A question for any Java gurus out there.
I’m working on a full screen Java game that basically blows off all the Java controls and panels and such. I use double buffered 2D graphics (using AWT), and my own library for implementing windows, buttons, and the like.
But I’m stuck on how to do modal dialogs. In C/C++, I do it like this
Normal Loop:
while (true)
{
update
draw
}
Dialog function
{
while (dialog not done)
{
Update
Draw screen behind dialog
Draw Dialog)
}
}
So basically, whenever a function invokes a dialog, the the Dialog function goes into an update/draw loop until the dialog is resolved, then returns to the calling function.
However, in Java, my main loop is not the infinite loop of {while (true){update;draw;}}, but rather the standard (AFAIK) Java method of a thread that looks like this:
public void update (Graphics g)
{
UpdateEverything();
Draw(g);
}
while (true)
{
repaint();
try
{
Thread.sleep (5);
}
catch (InterruptedException ex)
{
// do nothing
}
Thread.currentThread().setPriority(Thread.MAX_PRIORITY);
}
So there’s an outer thread that calls repaint and goes to sleep, at which point Java calls the update() function
But when I try to implement this same logic in my DoDialog function, it doesn’t work - I call repaint and go to sleep, but it never calls my update() function.
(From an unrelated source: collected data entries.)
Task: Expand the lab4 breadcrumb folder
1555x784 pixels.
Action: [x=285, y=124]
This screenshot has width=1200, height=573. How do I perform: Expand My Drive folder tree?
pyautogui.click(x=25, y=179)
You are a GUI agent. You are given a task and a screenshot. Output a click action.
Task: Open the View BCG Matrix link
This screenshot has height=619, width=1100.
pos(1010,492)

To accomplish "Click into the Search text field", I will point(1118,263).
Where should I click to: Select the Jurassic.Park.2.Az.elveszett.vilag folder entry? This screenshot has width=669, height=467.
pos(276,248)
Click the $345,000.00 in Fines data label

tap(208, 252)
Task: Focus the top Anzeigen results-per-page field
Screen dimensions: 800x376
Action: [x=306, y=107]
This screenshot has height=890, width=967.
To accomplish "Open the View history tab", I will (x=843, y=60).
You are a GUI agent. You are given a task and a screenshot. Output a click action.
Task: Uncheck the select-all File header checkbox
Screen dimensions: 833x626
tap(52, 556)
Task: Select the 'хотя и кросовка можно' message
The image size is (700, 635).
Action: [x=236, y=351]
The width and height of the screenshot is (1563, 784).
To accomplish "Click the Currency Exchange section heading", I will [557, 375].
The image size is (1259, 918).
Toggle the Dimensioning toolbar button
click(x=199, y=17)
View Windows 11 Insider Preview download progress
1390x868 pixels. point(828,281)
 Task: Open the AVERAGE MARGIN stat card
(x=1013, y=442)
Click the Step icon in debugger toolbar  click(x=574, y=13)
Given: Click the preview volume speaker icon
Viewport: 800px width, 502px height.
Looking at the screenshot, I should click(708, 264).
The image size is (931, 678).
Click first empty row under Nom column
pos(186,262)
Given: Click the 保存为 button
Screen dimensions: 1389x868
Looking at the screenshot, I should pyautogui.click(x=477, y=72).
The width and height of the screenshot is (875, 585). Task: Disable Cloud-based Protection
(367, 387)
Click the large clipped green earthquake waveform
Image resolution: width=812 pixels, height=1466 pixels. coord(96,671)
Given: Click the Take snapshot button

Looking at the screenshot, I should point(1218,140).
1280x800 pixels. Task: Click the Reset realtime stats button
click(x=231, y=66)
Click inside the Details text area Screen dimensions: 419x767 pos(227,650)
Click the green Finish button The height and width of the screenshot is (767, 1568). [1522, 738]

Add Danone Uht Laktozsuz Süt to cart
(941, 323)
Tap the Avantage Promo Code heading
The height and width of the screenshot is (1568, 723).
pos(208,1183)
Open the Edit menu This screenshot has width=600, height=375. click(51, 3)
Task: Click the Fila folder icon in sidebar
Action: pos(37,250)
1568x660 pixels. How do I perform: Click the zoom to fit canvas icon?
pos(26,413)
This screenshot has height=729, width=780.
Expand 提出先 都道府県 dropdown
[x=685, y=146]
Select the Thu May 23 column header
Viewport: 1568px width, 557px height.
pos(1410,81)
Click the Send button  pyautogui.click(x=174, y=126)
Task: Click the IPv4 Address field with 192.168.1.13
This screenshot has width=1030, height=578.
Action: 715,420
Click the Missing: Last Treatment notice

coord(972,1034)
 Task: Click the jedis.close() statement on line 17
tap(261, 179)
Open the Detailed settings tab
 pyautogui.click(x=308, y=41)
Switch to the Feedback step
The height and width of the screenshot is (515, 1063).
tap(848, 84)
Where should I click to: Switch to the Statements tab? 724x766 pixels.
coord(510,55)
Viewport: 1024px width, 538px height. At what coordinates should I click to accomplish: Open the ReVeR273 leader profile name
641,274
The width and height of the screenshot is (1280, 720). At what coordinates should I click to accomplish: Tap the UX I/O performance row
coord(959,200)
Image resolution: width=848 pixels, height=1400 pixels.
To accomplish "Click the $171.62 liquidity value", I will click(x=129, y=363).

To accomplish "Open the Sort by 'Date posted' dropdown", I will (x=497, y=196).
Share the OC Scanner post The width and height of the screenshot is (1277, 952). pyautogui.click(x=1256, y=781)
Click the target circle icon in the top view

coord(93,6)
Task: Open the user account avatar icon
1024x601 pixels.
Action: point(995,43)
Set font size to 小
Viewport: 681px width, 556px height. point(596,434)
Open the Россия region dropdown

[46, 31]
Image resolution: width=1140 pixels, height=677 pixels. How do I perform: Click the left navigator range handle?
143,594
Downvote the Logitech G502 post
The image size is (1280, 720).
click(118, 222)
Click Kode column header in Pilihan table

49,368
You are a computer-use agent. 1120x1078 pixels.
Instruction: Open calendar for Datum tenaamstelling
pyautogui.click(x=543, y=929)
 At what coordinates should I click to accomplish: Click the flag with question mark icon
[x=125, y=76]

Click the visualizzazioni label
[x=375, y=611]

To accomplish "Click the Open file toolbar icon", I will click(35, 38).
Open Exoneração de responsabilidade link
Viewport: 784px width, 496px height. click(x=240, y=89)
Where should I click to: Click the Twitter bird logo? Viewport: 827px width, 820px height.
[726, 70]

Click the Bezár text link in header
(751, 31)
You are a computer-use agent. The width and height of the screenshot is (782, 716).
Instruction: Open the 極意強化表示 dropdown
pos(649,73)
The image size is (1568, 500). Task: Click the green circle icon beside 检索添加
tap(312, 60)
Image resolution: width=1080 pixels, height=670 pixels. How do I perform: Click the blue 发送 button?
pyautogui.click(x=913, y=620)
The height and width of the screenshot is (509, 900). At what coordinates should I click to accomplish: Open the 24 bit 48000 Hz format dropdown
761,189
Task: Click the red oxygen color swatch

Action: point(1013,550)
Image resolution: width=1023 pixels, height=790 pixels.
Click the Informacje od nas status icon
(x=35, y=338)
This is probably because I’m already IN an update function (the main update function for the whole game loop). So is there a way to get it to do what I want? (i.e. allow a modal dialog, of my own control, with an infinite loop pending dialog resolution, INSIDE of the main update loop).
Hopefully this wasn’t completely incoherent. Alternate suggestions as to how to implement modal dialogs are also welcome.